Seek counsel and accountability. We all have blind spots. Invite trusted, wise people to speak into how you're managing what God has given you. Are there gifts you're neglecting? Resources you're misusing? Opportunities you're missing?


Remember the ultimate purpose. Stewardship isn't about impressive returns for their own sake. It's about participating in God's work in the world. The goal isn't to multiply your talents to stroke your ego, but to see God's kingdom advanced and His glory revealed through faithful management.


The Joy of Faithful Stewardship

Here's what nobody told me about stewardship: it's actually more fun than hoarding.

When you spend your whole life protecting what you have and playing it safe, you might feel secure, but you won't feel alive. There's a kind of joy that only comes from seeing something you've stewarded well bear fruit. When the time you invested helps someone succeed. When the money you give changes a life. When the talent you developed solves a problem nobody else could crack.

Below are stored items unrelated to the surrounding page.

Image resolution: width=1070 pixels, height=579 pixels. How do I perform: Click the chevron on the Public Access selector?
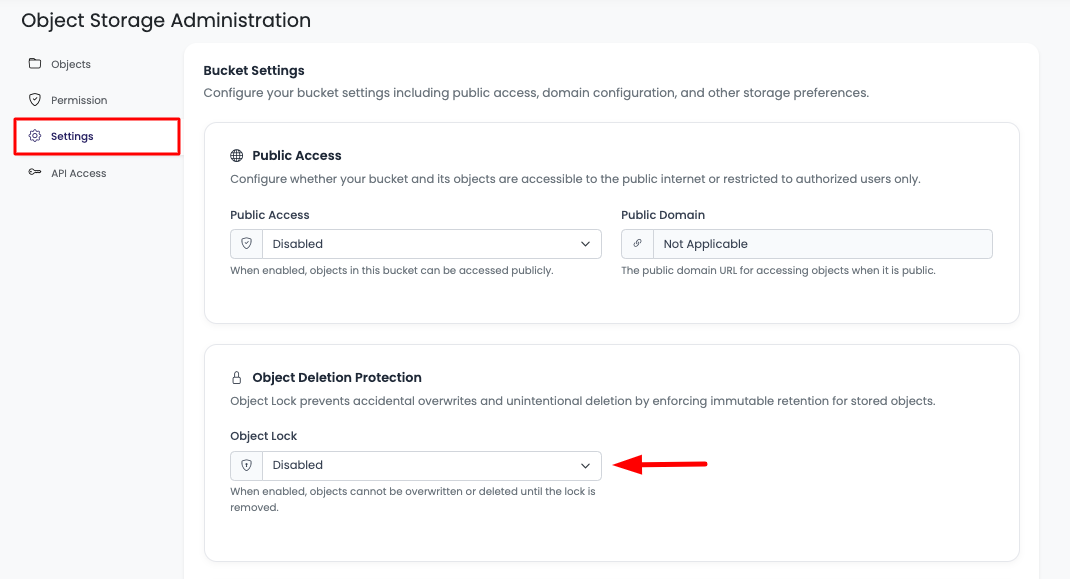point(587,243)
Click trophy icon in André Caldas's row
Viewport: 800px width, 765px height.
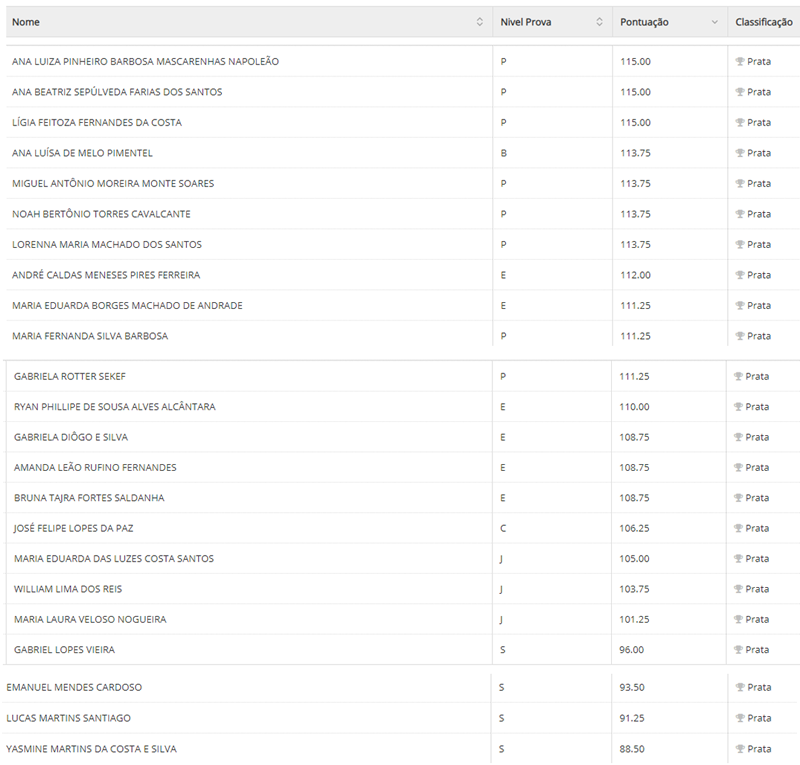coord(740,275)
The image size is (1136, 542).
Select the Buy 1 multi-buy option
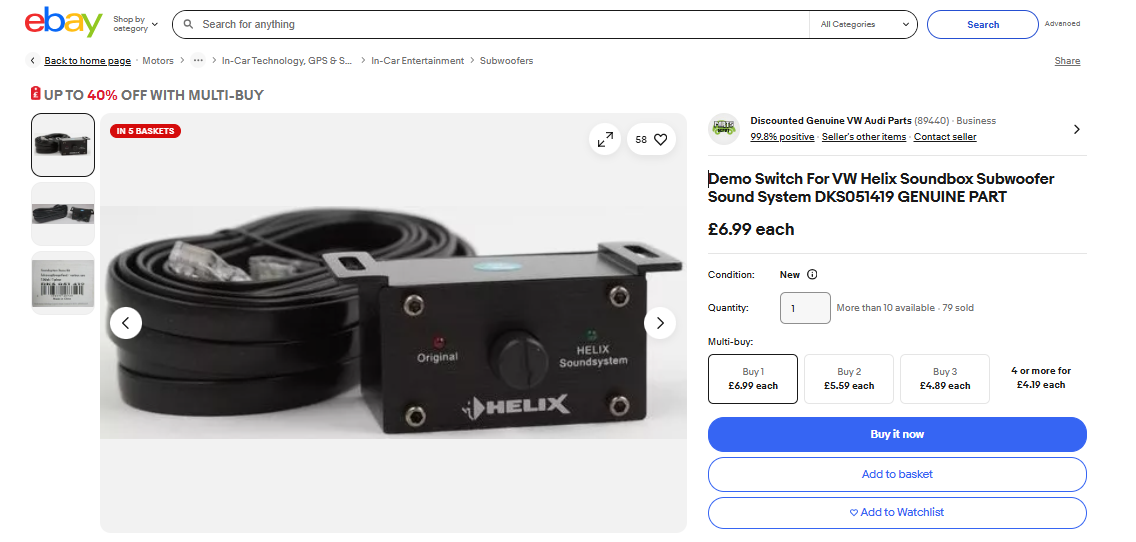(x=752, y=379)
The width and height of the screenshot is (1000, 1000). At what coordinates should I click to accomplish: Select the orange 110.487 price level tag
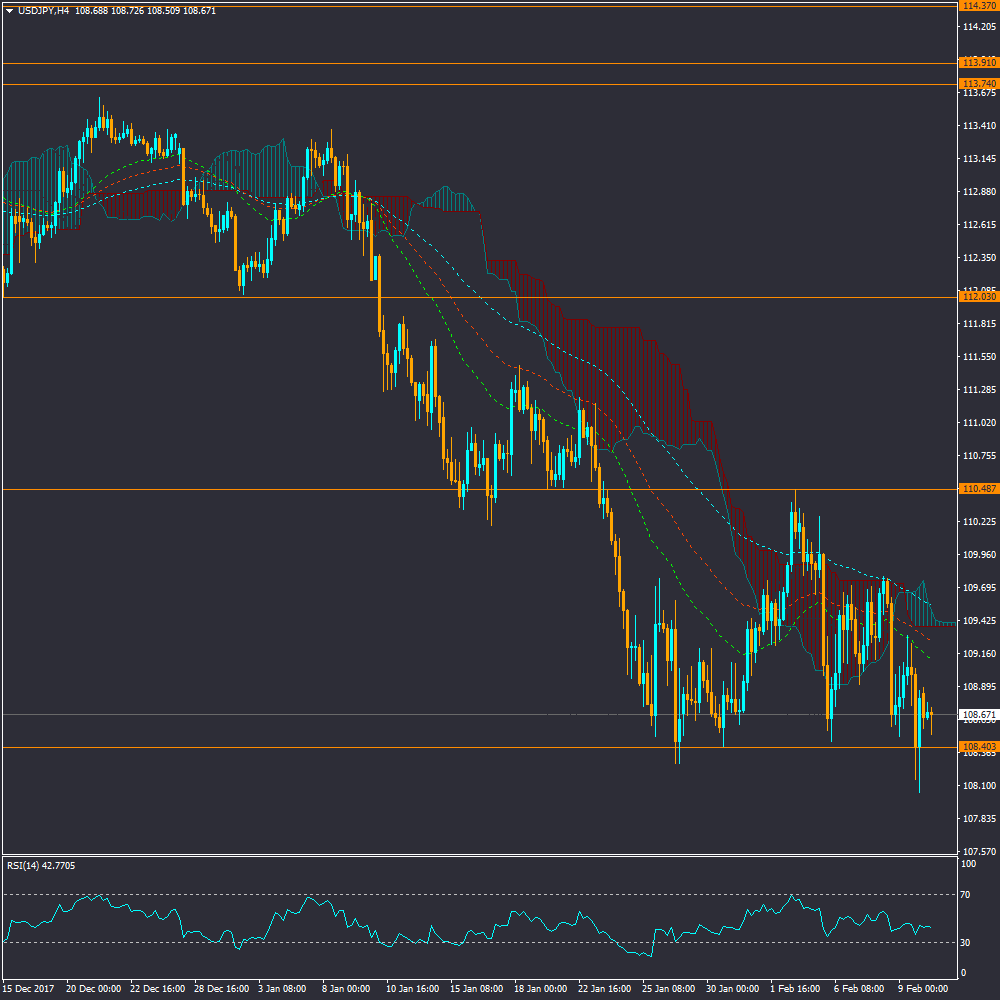(x=978, y=489)
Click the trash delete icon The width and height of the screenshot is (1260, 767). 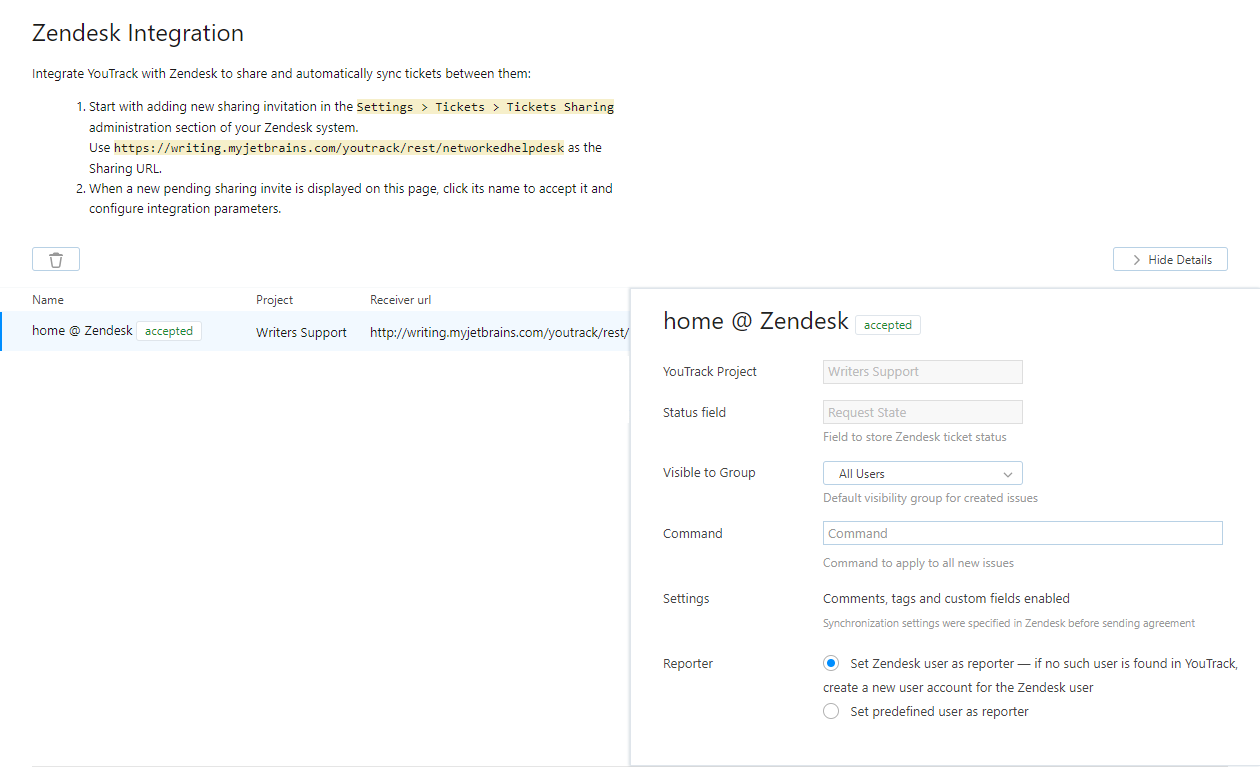(x=55, y=258)

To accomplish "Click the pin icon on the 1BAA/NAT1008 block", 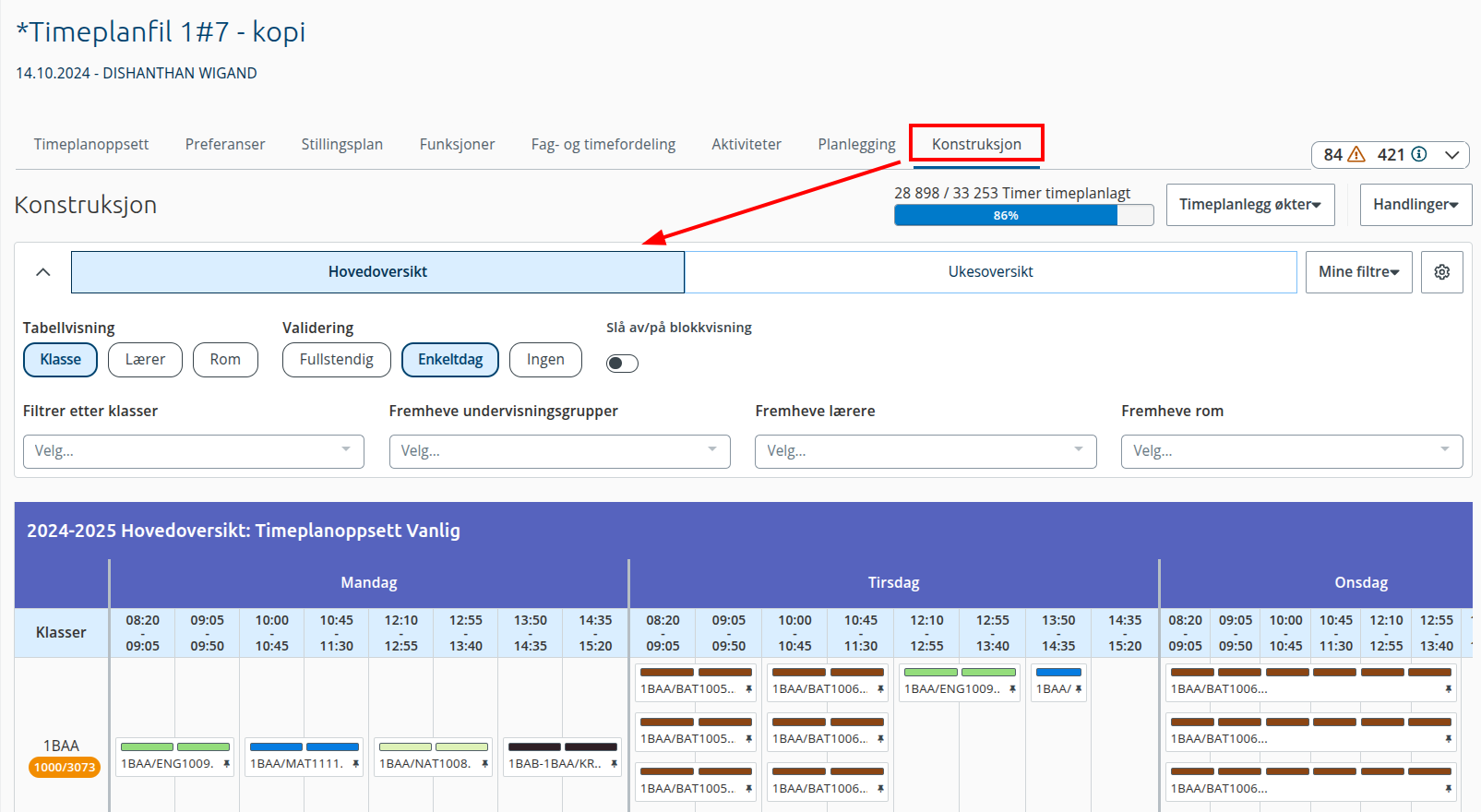I will point(484,764).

In Jesus' parable, the faithful servants don't get to retire on a beach. They get invited into greater responsibility and more profound joy with their master. Stewarding more means more opportunities to participate in something meaningful.


You have more than you think you do. Maybe not more money than you need, but more gifts, more time, more influence, more opportunity than you're currently using.


So here's the question: What are you going to do with it? Will you bury it in the backyard of your life because you're afraid? Or will you trust God enough to invest it, multiply it, and watch what He does with your faithfulness?


The choice is yours. And honestly? So is the joy that comes with it.